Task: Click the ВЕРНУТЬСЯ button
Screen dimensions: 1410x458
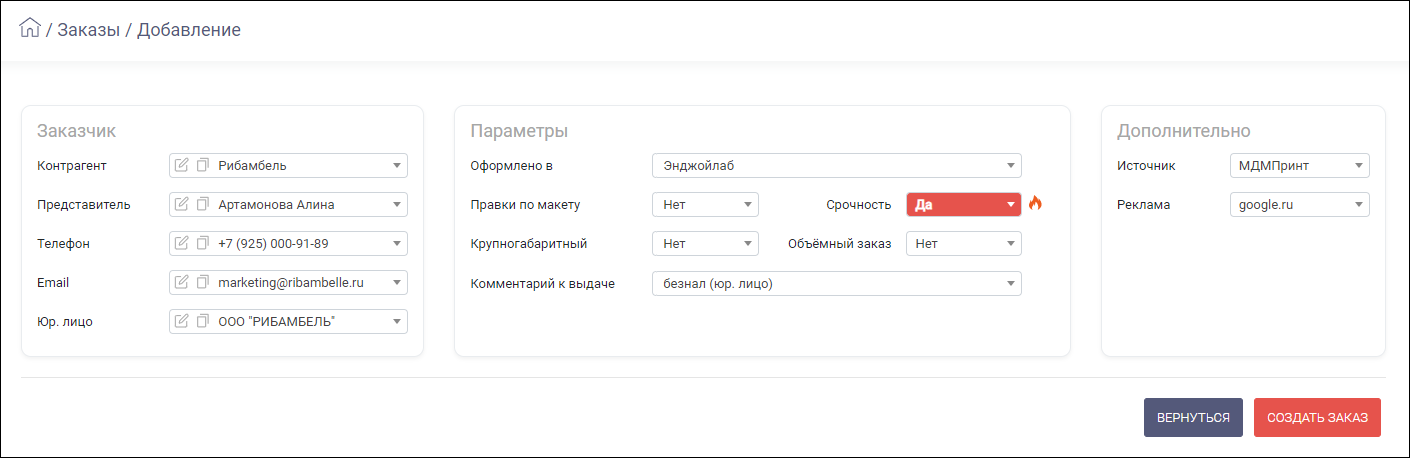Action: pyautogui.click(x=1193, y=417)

——

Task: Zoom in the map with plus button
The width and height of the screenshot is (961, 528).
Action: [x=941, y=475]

——

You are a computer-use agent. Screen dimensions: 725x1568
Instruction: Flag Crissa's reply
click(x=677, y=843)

——

Task to complete: Take each line above that contains "button" and copy it out.

Task output:
Task: Click the ВЕРНУТЬСЯ button
Task: Zoom in the map with plus button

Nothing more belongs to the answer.